February 6, 2018
Watch video of this sermon here.
Why is it that the Church sets aside days on the calendar to remember particular human beings? A part of the answer is to preserve history and a record of significant moments that impacted people in a certain day and era. Through this lens of history, we remember Absalom Jones, the first black priest of the Episcopal Church, ordained in 1802, and rector of St. Thomas’ Church, Philadelphia (yea Eagles!), founded in 1792, the first black Episcopal Church in the USA. These are important and not to be forgotten historical facts.
There is more to it than that, however. By having Absalom Jones named on the calendar of the Church, actually February 13 by the way, we are saying that in his humanity and in the manner in which he lived his life, we recognize something of Christ in him that we want to hold up for all to see. In that way, as he walked on this earth, we declare that he was an outward and visible sign of the inward and spiritual grace of the Risen Lord Jesus. We are also saying, his witness as a Christian is an example for us as we walk the earth. We are to learn something from him. Absalom Jones was an icon, or window, through which we view something of God’s desire for all people. To use Isaiah’s words and apply them to Absalom Jones: “The spirit of the Lord rested on him, the spirit of wisdom and understanding,”
Absalom Jones, in his day, cast a vision that was in concert with Christ’s vision for humanity. In John’s Gospel we hear Jesus’ amazing words of embrace when he said, “Love one another as I have loved you,” then going on to say, “I have called you friends.” The love of which Jesus speaks is not passive. It is not a mere sentimental feeling. It is certainly not about being a doormat. How has Jesus loved? On a cross, which says at the very least, love is costly. It does not accept oppression. It does not countenance anyone being subservient to anyone else, much less enslaved. The love to which Jesus is pointing is sacrificial, it is a self-offering, and it sets people free as we stand on equal footing as friends.
As a loving pastor, Absalom Jones called his people to see and act as Jesus sees and acts. He denounced slavery, warning the oppressors to “clean their hands of slaves.” For him God always acted on “behalf of the oppressed and distressed. That word carries to today where the institution of slavery may not any longer specifically exist in the Untied States, but you know as I do that the remnants of the sin of slavery still hold people captive: modern forms of Jim Crow, the industrial prison complex, sex trafficking, lack of access to jobs, resources, and the continued denial of basic human rights. You can fill in the list. We must renounce with every fiber of our being anything that keeps people from being truly free, especially those of us who have power and privilege.
Have you heard of something called the butterfly effect? There are a lot of variations, but essentially it says something like this: If a butterfly flaps its wings in Tokyo, you will feel the breeze on your cheek here at Voorhees. What’s up with that? It’s a poetic way of saying that everything is connected. The way that God has created the universe is that everything, everyone is connected, and one thing cannot happen in one place without it in some way affecting something somewhere else. We are inextricably linked together in this creation, you and I, sometimes in ways of which we are not immediately aware.
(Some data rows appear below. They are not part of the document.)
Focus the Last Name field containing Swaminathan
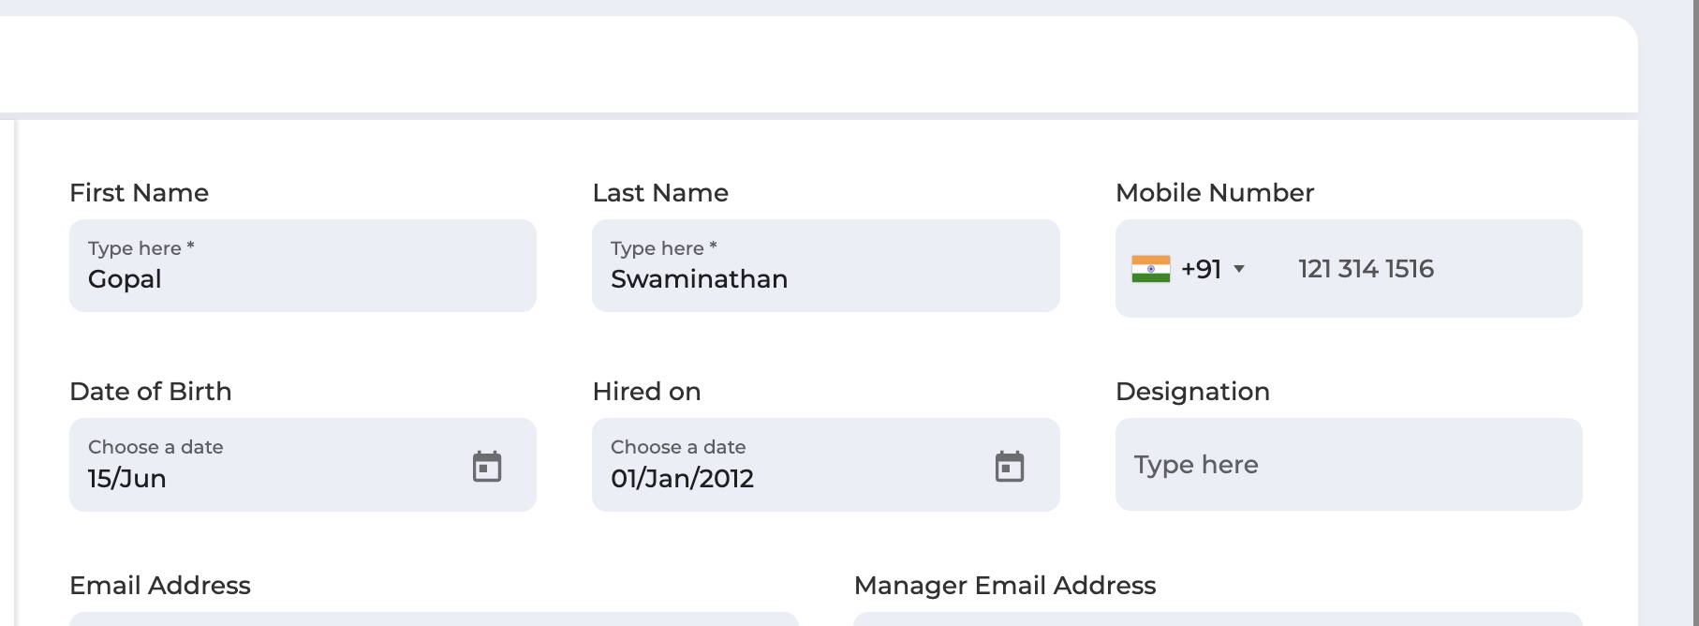Viewport: 1699px width, 626px height. tap(826, 266)
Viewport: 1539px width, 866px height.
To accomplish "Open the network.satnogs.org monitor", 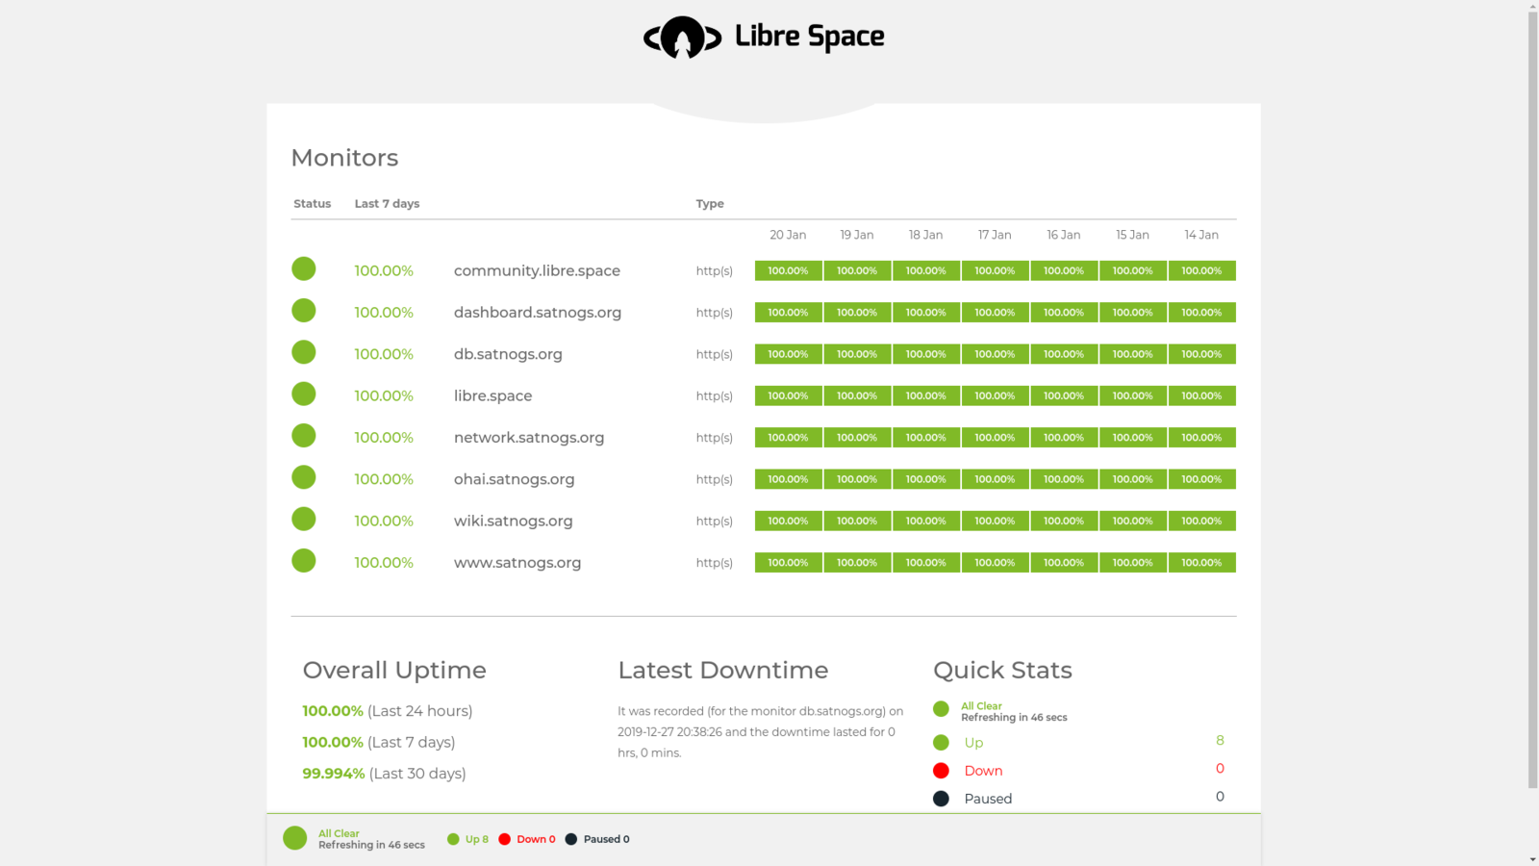I will tap(528, 438).
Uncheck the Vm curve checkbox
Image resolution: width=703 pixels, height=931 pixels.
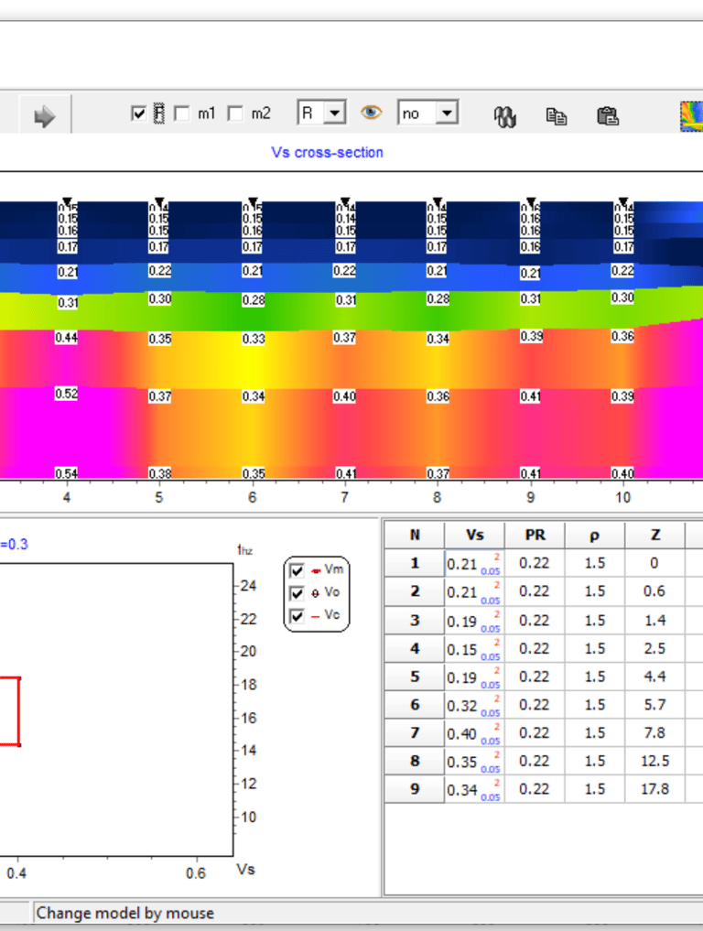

What God does is send Jesus, perfect love, right into the middle of this splendid, beautiful, diverse, sometimes puzzling universe. And he says that amazing thing, “I have called you friends.” Do you see how radical this is? He is totally redefining our relationship with God and each other. There are not just a select few to be in an intimate relationship with God. No, it is open to everyone, and not only that, the relationship is one of friends. This is what Absalom Jones so clearly understood. We are bound in the truth that connects and holds together the entire universe – God’s love.
The love as shown in Jesus is all-inclusive, it respects the dignity of EVERY human being, seeks justice for all, and in case we have missed the point, no one is outside the realm Jesus has established. Let me give you a heads up. Sometimes we confuse hospitality with real inclusiveness. A friend has said, “Hospitality is just good manners, making people feel at home. It is not merely about tolerance, patience, kindness, or even being nice.” Those things are good to be sure, but inclusiveness in the way of Jesus leads to passionate, dancing-with-our-arms-wide-open love for everyone and everything God has made. It’s supposed to cost us something. It ought to challenge, to the core of our being, all the ways we think and behave.
The life of being the friends of Jesus is one way of living the resurrection, the new creation to which God is calling us and seeks to establish on this earth, right in this town, at this College, everywhere you live, and move, and have your being. I hope you can leave here today with a renewed sense that Jesus has called you friend and it is out of that truth and that reality where we will find true inclusivity and being set free of systems, forms and institutions that continue to bind God’s people.
As our Presiding Bishop, Michael Curry, might say, it is that “living, loving, liberating God” to which Jesus points us. It is that same God who Absalom Jones spent his life proclaiming as found in Jesus. Connected forever. And amazingly, he calls you and me – FRIENDS.